Published: 10 April 2002 16:45 BST
It's not easy being BT. One minute they're a bunch of incompetent fools who are threatening to turn the UK into a Third World country with their dithering and dissimulation.
Next minute they're just too damn good, stomping on the delicate flowers of competition and private enterprise with a Soviet-era zeal for state monopoly provision.
The queue of companies lining up to have a go at BT for one kind of monopolistic behaviour or other is getting quite long - Bulldog Communications, Freeserve and Cable and Wireless have already put a public boot into the beloved incumbent and more are sure to come.
Yesterday they forced the access-focused ISPs to fundamentally re-evaluate their business models, if not take an early bath.
And today we get an announcement from BT that it's going to roll out 4,000 wireless hotspots across the UK - in essence killing a market months before the Radiocommunications Agency has even wished it into life.
OK, wireless LAN (802.11b) access isn't going to be the most sensational business in the world. BT reckons it might make £30m from it in the 2004/5 financial year.
But in the US, this is an area that belongs to start-ups with cute names like Boingo and MobileStar. But who now will compete with BT, which has the infrastructure to roll the service out almost for free, and has customers, a brand name and a big head start? No one, that's who.

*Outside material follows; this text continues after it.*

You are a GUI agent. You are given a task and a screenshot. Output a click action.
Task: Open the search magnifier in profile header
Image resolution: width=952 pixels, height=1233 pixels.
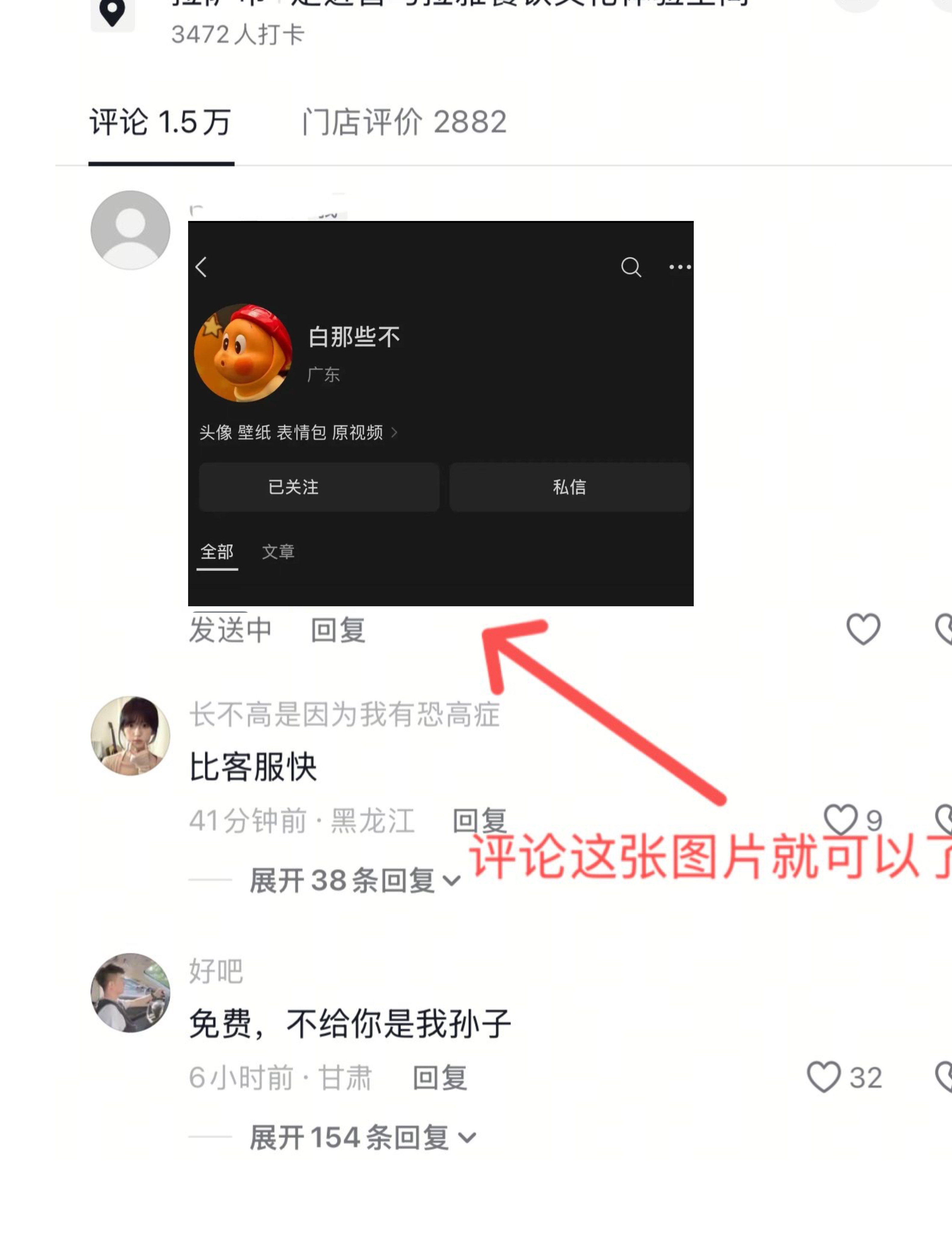(631, 267)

Should we care? If the service gets rolled out quickly, that's all that matters. Isn't it?
Well, BT is concentrating on the corporate market. Easier to sell to, nice big accounts, not too price sensitive. So what about the consumers? Or small businesses and sole traders? Well, in a monopoly situation, they can all go hang.
The BT high-up that silicon.com put this question to seemed rather irritated to be asked about the fate of Joe Public in BT's new wireless world.